### WHAT YOU HAVE TO DO
Reproduce exactly the line that contains "Task: Open the Source filter dropdown" and every line after it through the end of the records below, leaving out all pictures.

GIVEN DATA START

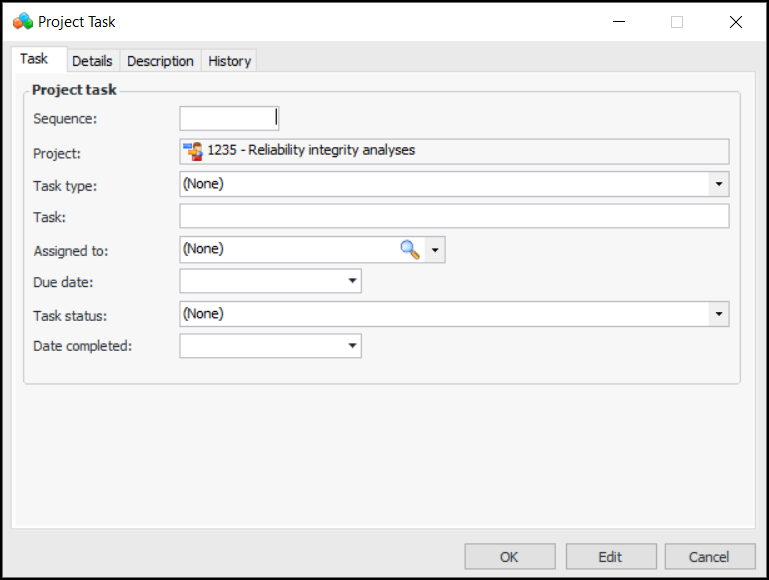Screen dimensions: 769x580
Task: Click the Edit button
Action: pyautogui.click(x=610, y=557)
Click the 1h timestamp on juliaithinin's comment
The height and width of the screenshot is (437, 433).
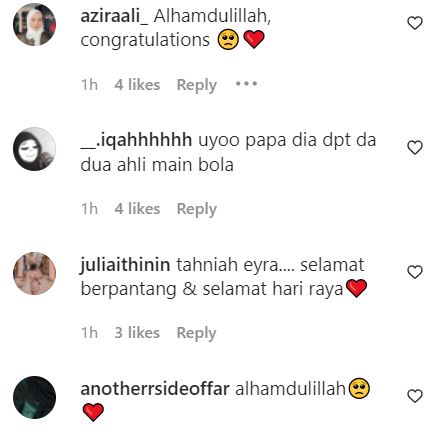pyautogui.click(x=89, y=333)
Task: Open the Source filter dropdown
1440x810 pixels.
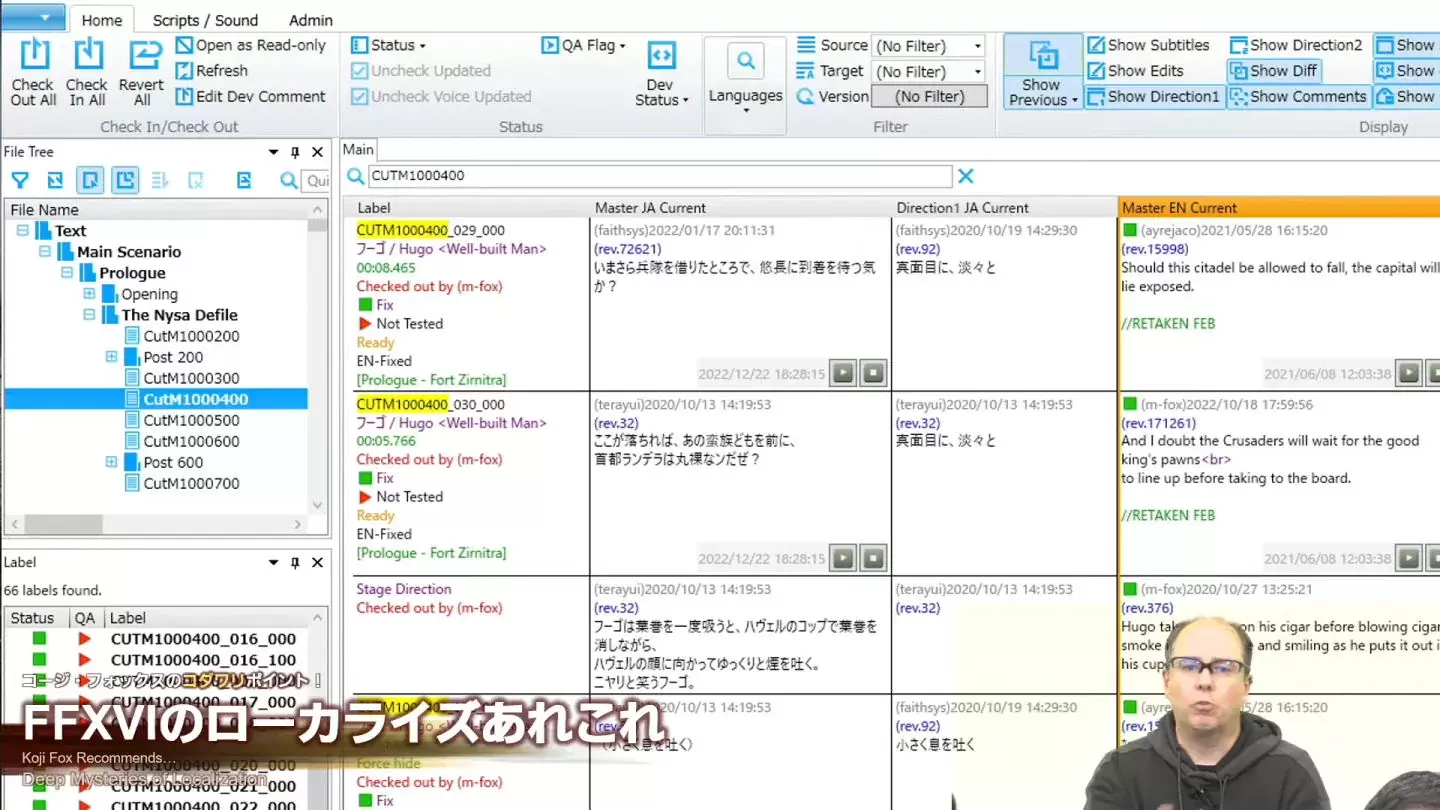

GIVEN DATA END

### SOLUTION
Task: Open the Source filter dropdown
1440x810 pixels.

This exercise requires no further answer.